Q. Should there be something loving in a roast, do you think? A familiarity with who’s getting roasted?
A. I think it’s a requirement, because otherwise it’s bullying. Otherwise, it’s aggressive. Whereas I find that I can only successfully roast someone or something I’m a fan of. I do my research. If we’re talking about James Franco, I’ll watch his movies and read his interviews. And inevitably there’s something in there I can grab onto and go, “Gosh, I really like this work you did.” And the same goes for a show in Boston, for instance. I’ll write jokes specifically about the town. I went to school there, so I have a lot of fond memories. Part of me is a Bostonian, so I feel like there’s a lot of love there.
Q. Do you wind up coaching any of the other comics on the Comedy Central roasts?

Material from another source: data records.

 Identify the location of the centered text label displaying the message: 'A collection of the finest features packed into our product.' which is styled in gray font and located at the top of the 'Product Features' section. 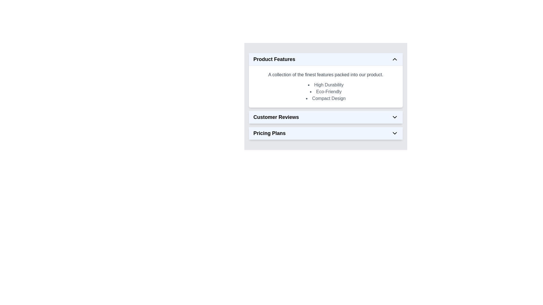
(326, 75).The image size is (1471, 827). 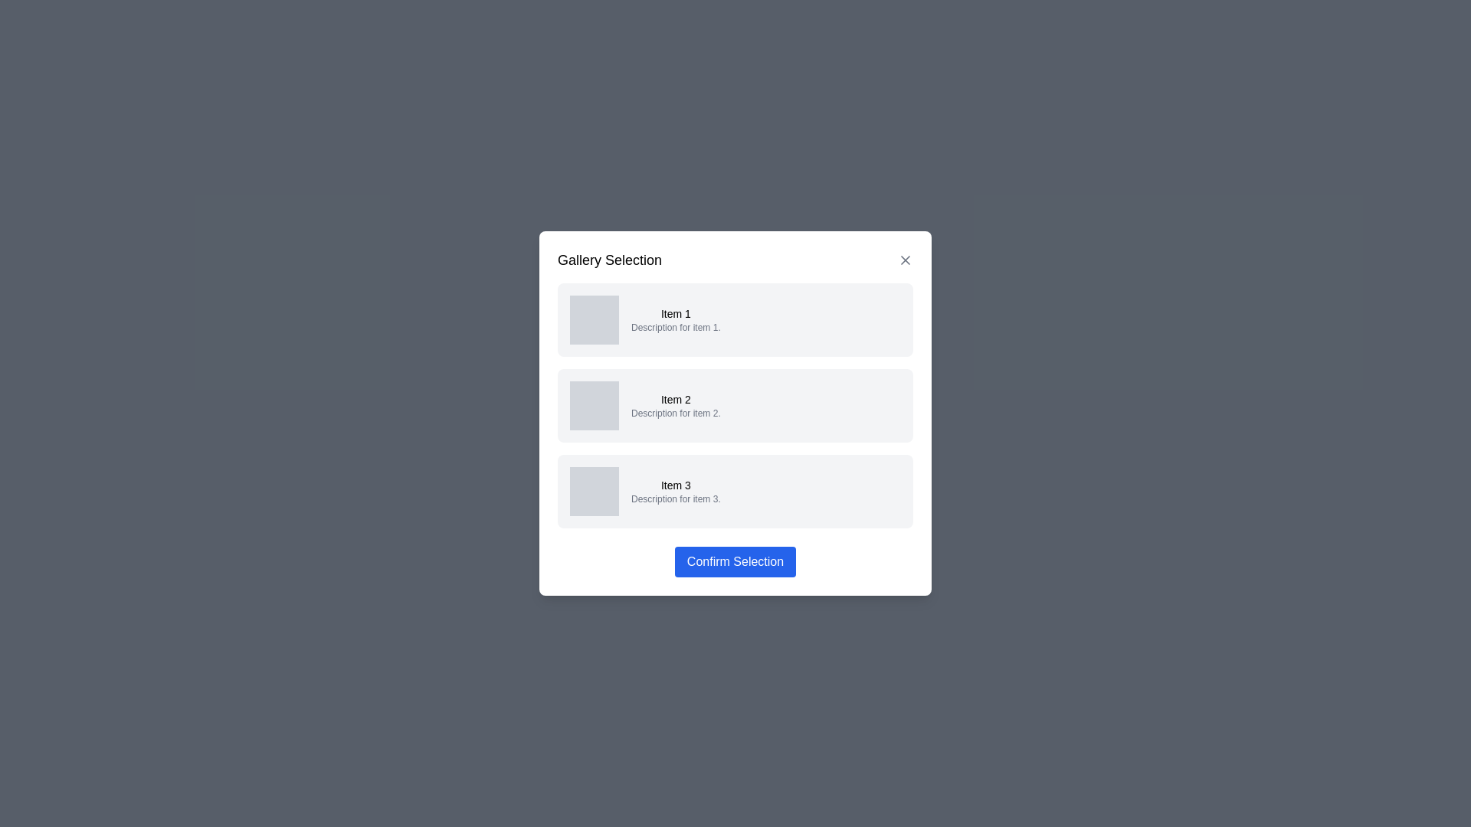 What do you see at coordinates (735, 562) in the screenshot?
I see `the rectangular blue button labeled 'Confirm Selection' located at the bottom center of the modal dialog` at bounding box center [735, 562].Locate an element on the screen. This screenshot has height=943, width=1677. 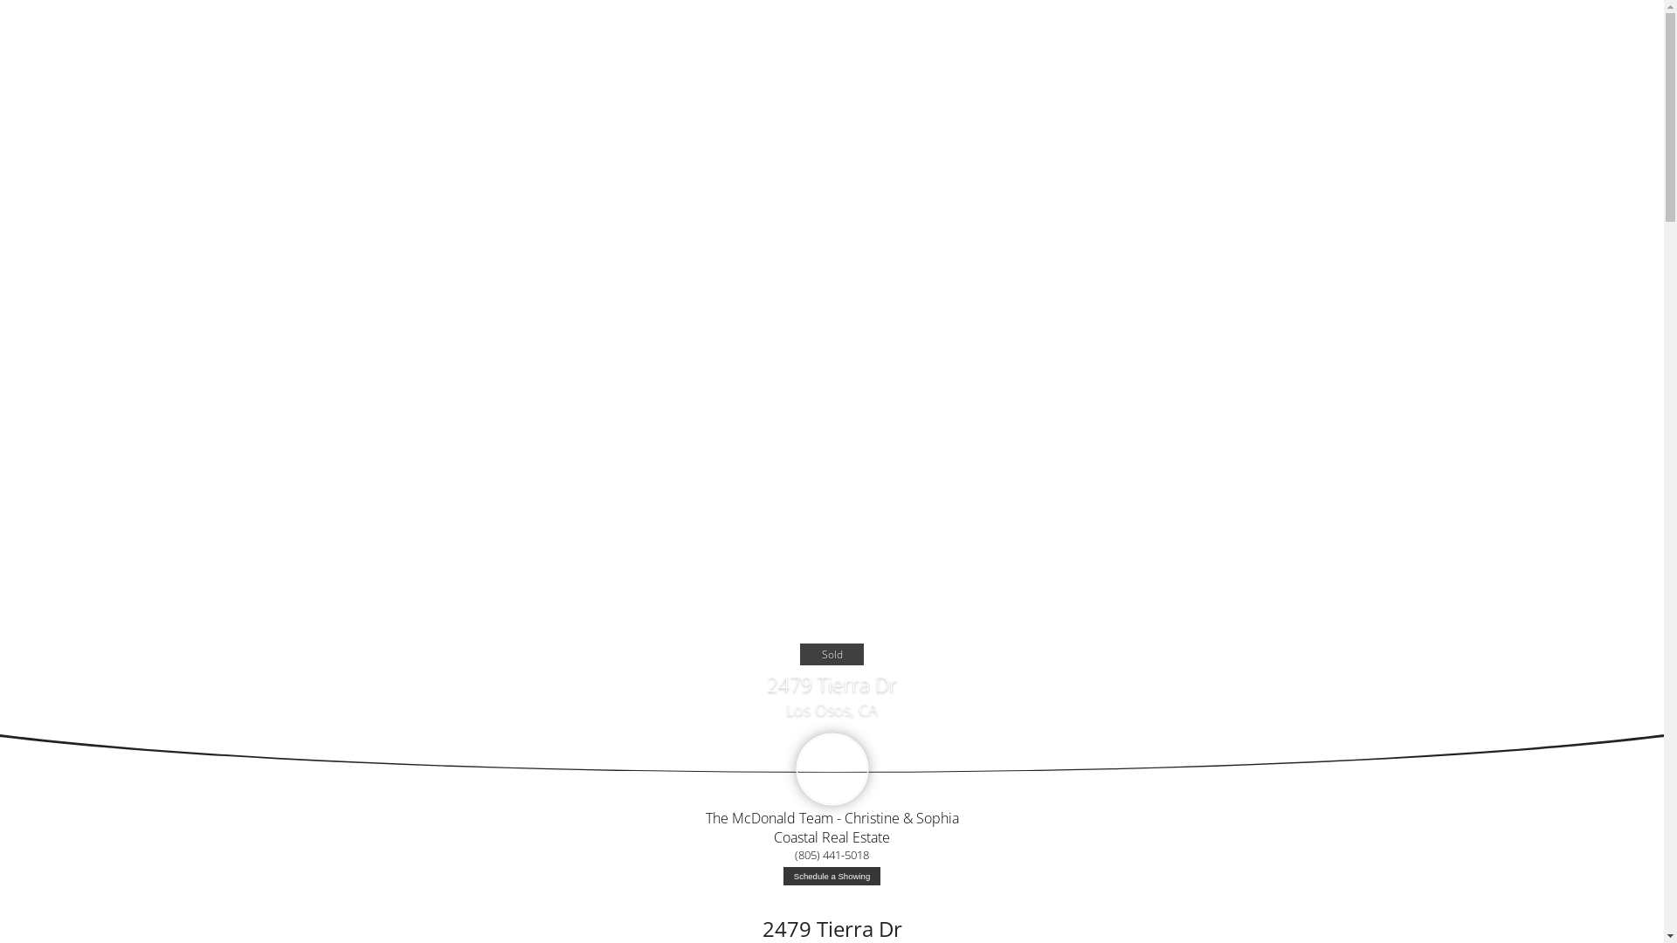
'Schedule a Showing' is located at coordinates (831, 876). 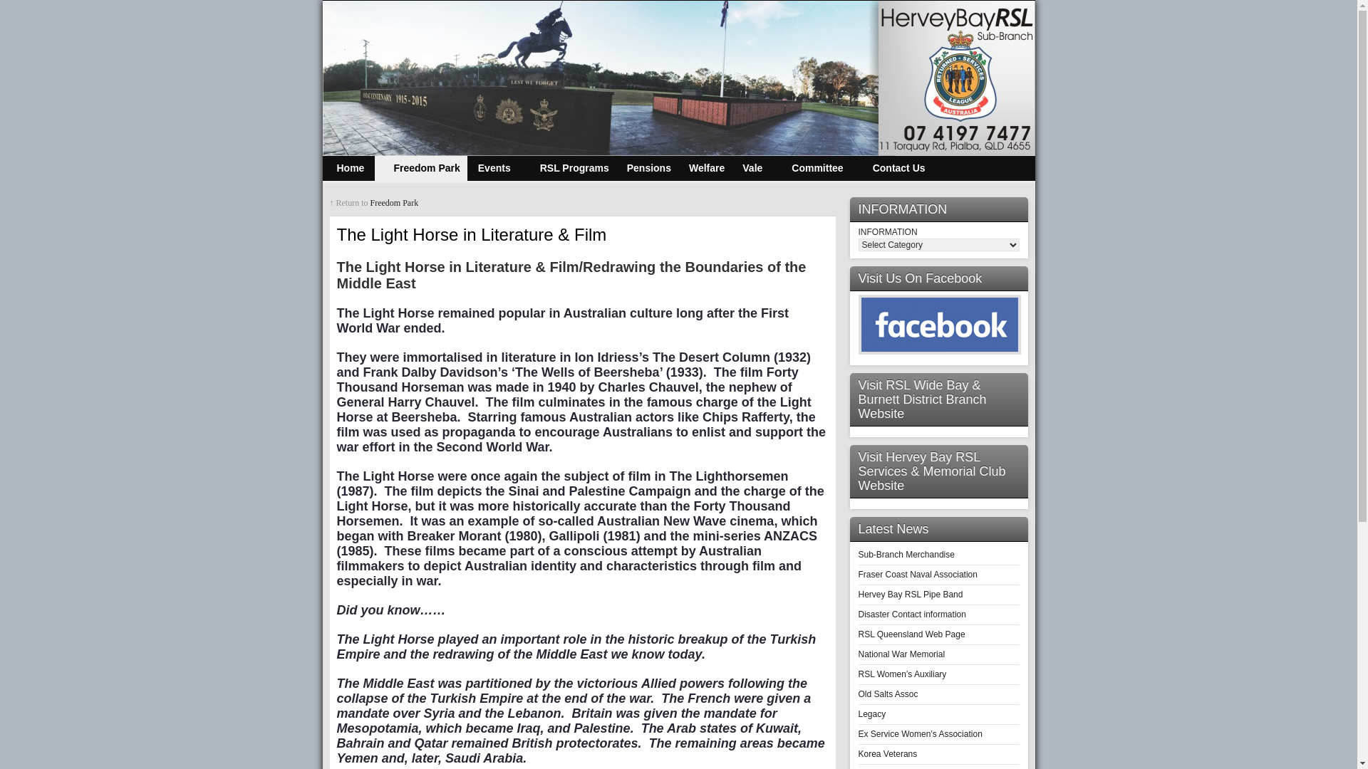 What do you see at coordinates (811, 167) in the screenshot?
I see `'Committee'` at bounding box center [811, 167].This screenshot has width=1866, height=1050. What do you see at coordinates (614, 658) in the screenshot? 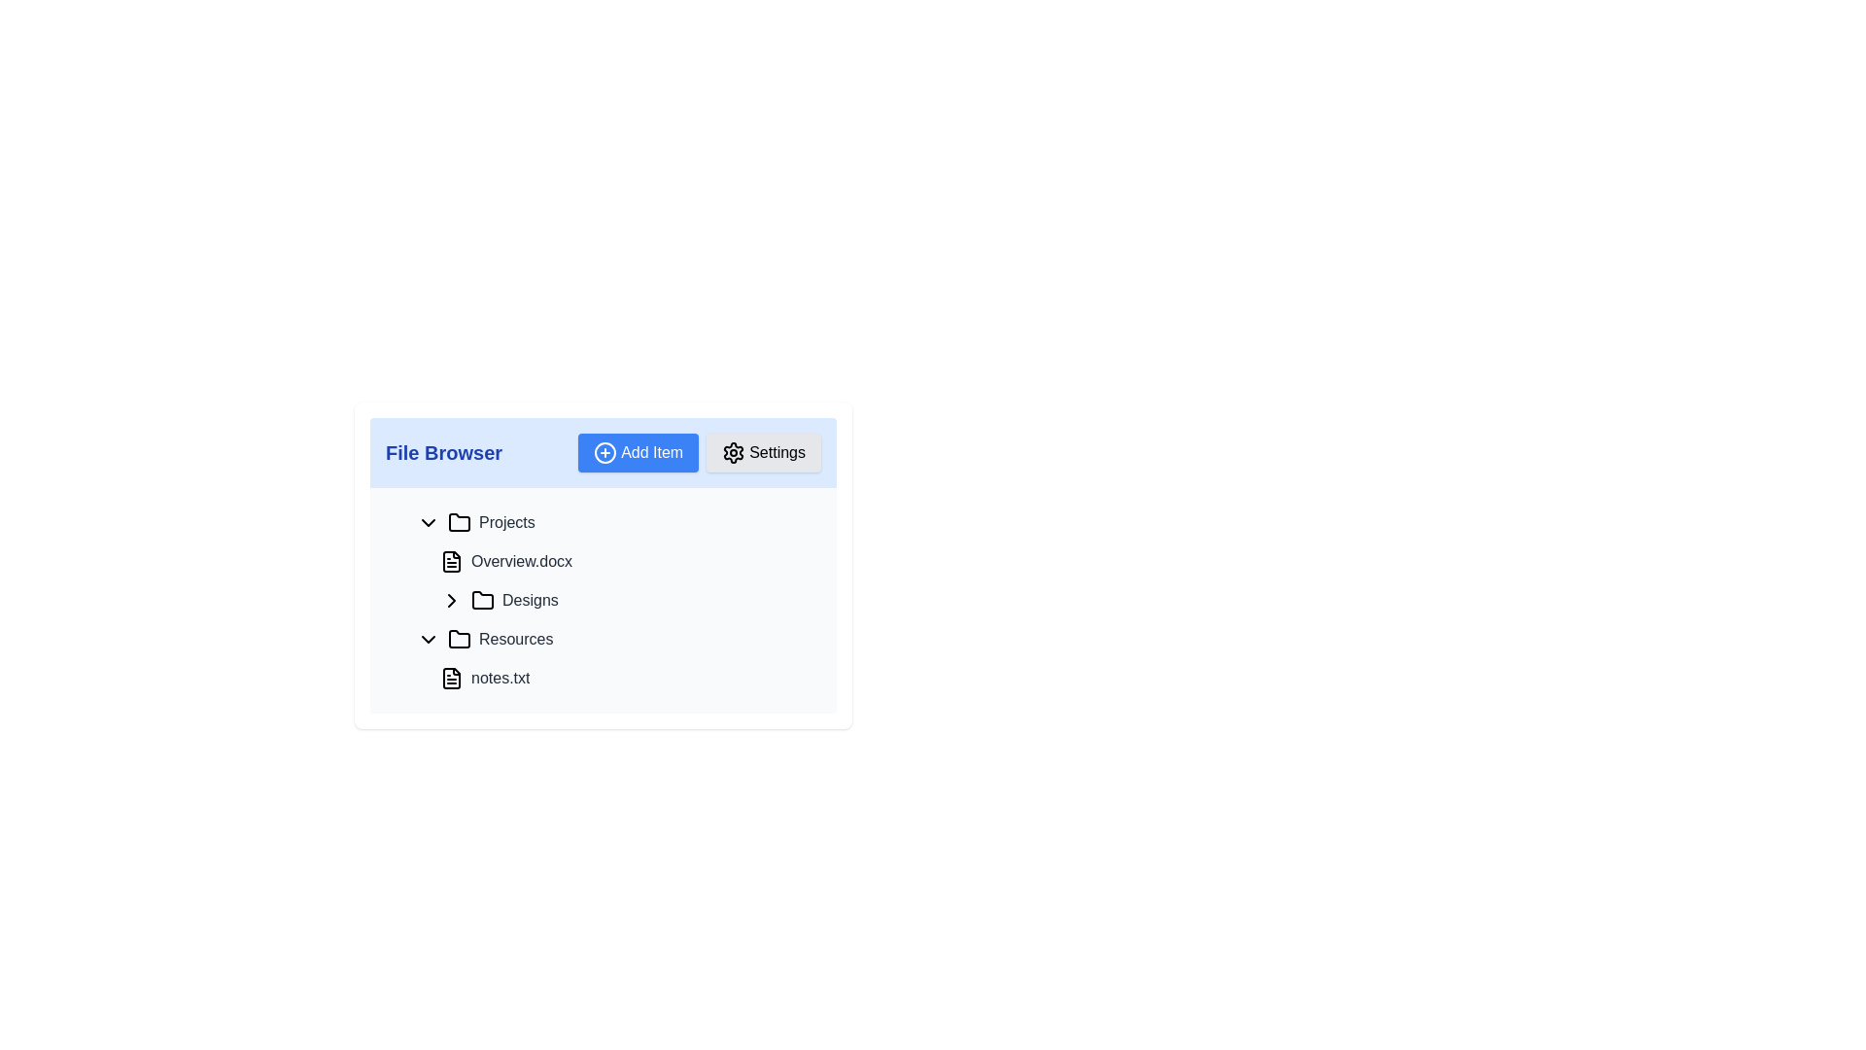
I see `the list item representing the file named 'notes.txt', which is the second item under the expanded Resource folder in the hierarchical file browser` at bounding box center [614, 658].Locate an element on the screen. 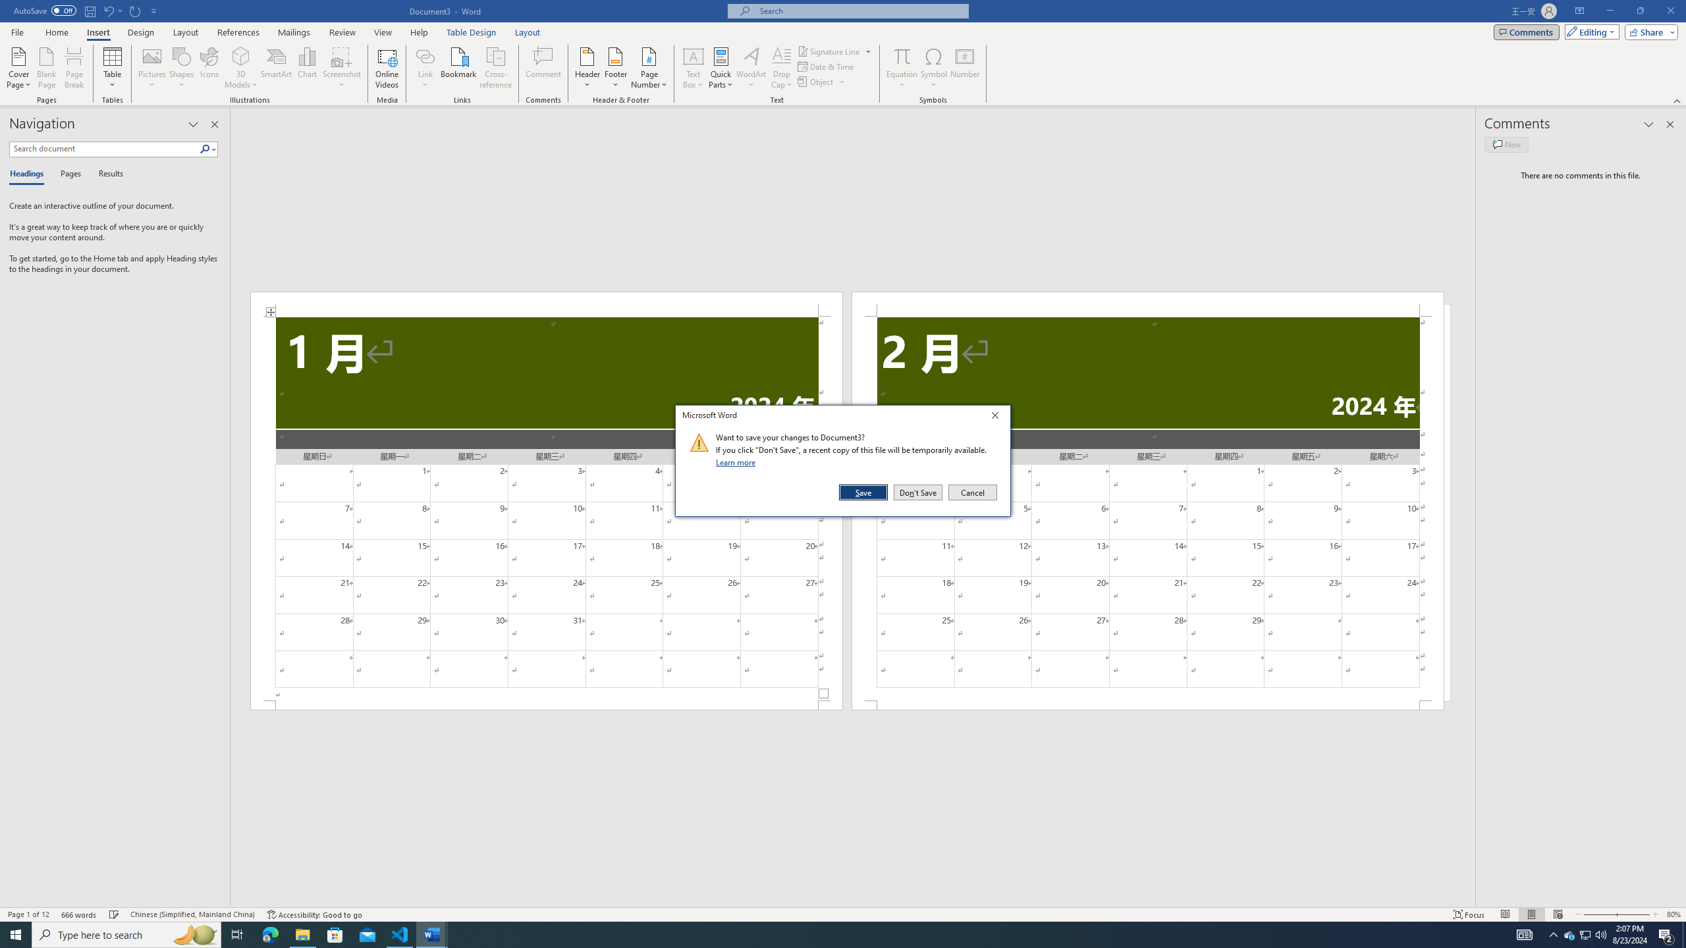 The image size is (1686, 948). 'Header' is located at coordinates (588, 68).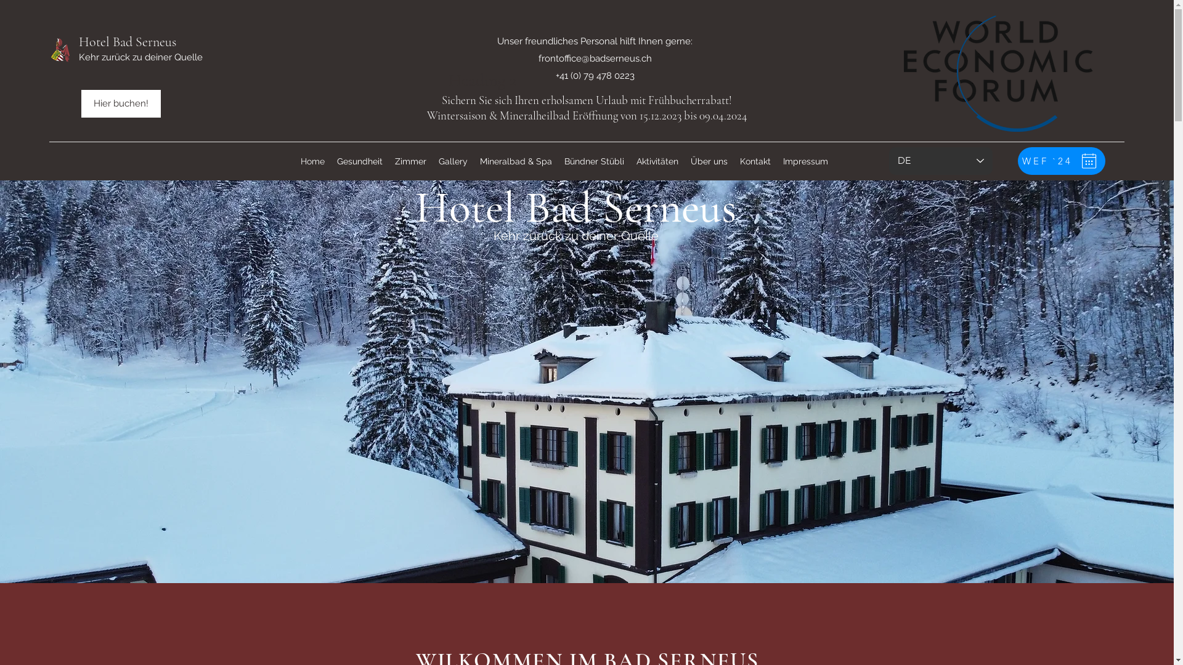  Describe the element at coordinates (121, 103) in the screenshot. I see `'Hier buchen!'` at that location.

A. [Laughs] I do. Luckily we’re surrounded by high-caliber professionals, so there’s not too much that has to be done. I’m a producer on those shows now, so I have a real interest in seeing everybody do well. It’s not competitive for me. It really is sort of a camaraderie that permeates the whole event.
Q. Do you think any of your friends from BU would have predicted you’d do something like take the stage in cornrows to lob insults at James Franco someday?
A. It’s really crazy. My college buddies will be at the show at the Wilbur. I know they get a kick out of seeing it all go down, but usually we have this moment hours after the show ends where we look at each other and go, ”How the hell did I get here?” It’s so absurd.
Q. Were you the kind of guy that would throw jocular insults at friends back then?
A. I think it goes back even further, earlier than college, where I was in New Jersey, where everybody sort of thinks they’re a comedian. In my father’s catering hall through high school, I was the boss’s son. They would bust my chops a lot. And I think it wasn’t until I left Jersey and went up to BU that I even realized I was funny.